This beautiful example of an early Nelson home is probably best known for its service as Nelson’s Town Poor Farm from 1851 to 1858.  It takes its name from a quarry on the property where graphite was mined in the 1850’s and 1860’s.

Lead Mine Farm

Joseph Beal, a blacksmith from Lynn Massachusetts, probably moved to Packersfield in the late 1780’s for in July 1789 the Reverend Jacob Foster, married Joseph to his daughter, Elizabeth “Betsey”. 
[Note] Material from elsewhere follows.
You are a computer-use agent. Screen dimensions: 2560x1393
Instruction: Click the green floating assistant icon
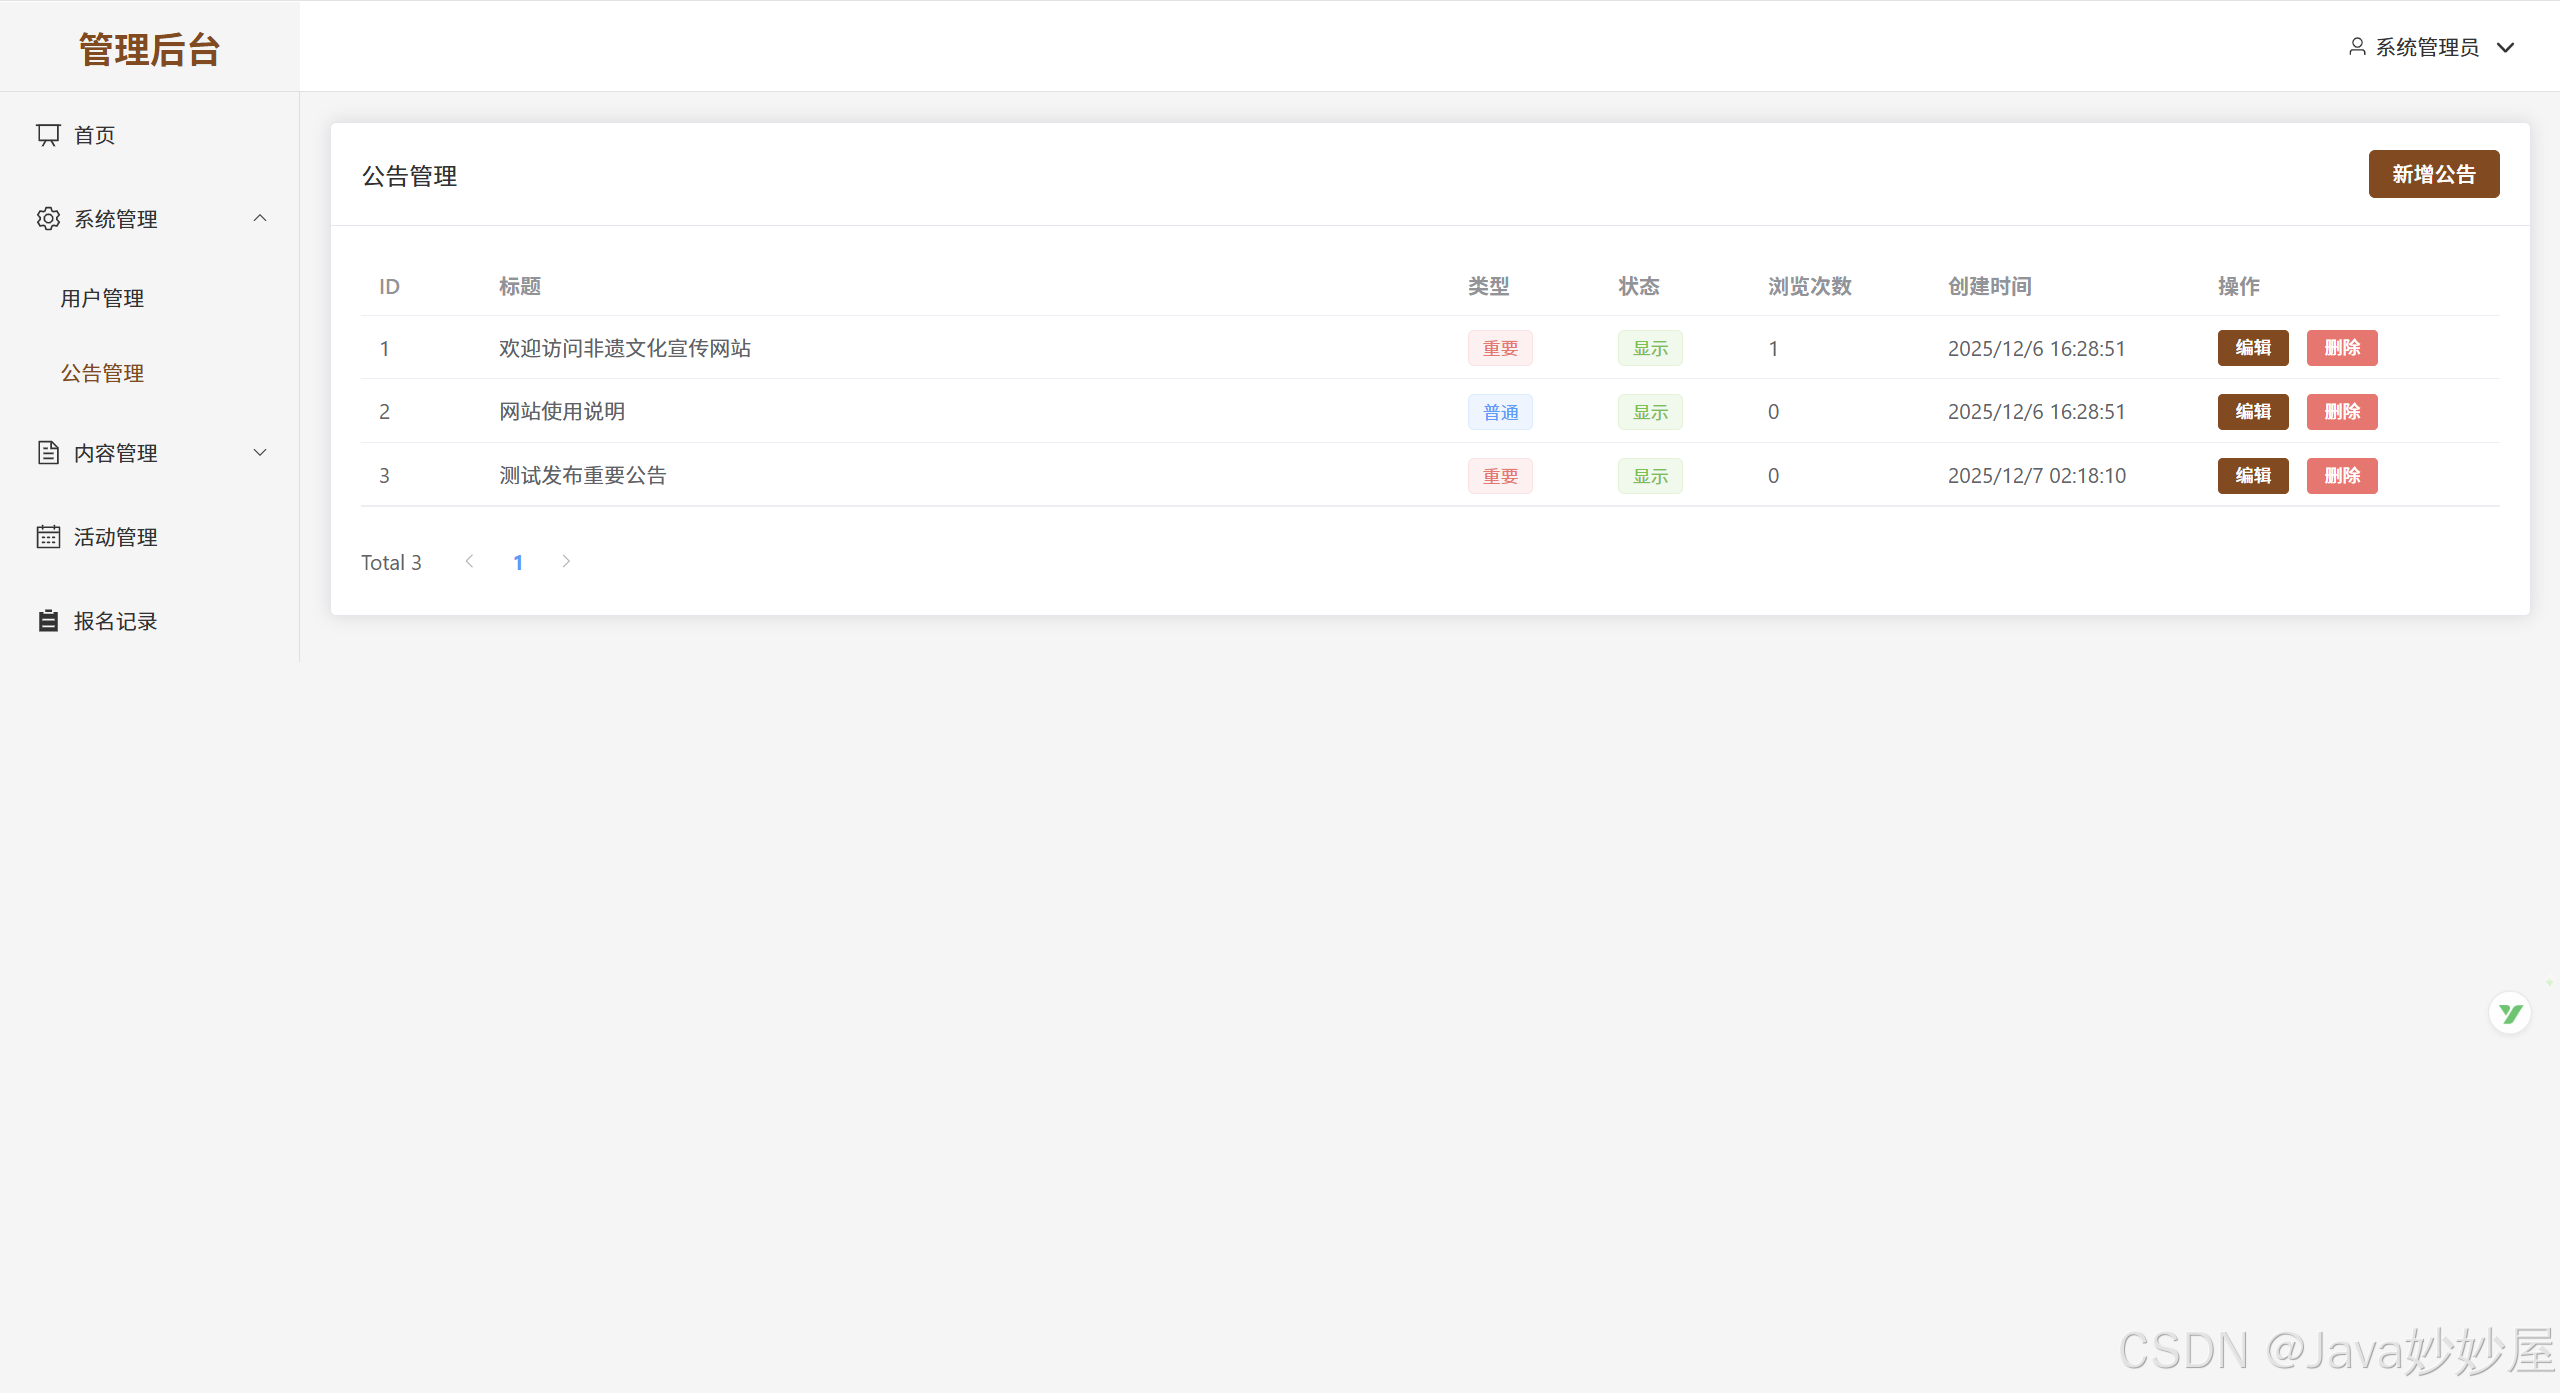(x=2510, y=1014)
Joseph bought 100 acres here in 1791 and built the house that stands there today. He and Betsey had twelve children. He enlarged the farm by a further 58 acres before he died in 1815.  Their second son, Joseph JR succeeded for a few years and made a home there for his mother and his younger siblings. He married Lois Wardwell, daughter of Ezra Wadwell; the couple had five children. Joseph moved his family to D-3-7. For a number of years the ownership of the property is unclear. In 1828 it was purchased by Josiah Whitney II in 1838. He sold it to his son, Josiah who brought in his brother, Joseph, as an owner. The brothers farmed there until 1851 when they sold the place to the Town of Nelson for use as a place to house the Town’s working poor.

The Town Poor Farm operated at this location under the supervision of Upton Burnap. It produced food to feed its residents and raised both crops and animal products for sale. The experiment ended when Sewell Day bought the farm in 1858.  The deed made excluded plumbago mining rights that had been sold to Samuel Griffin and Silas French.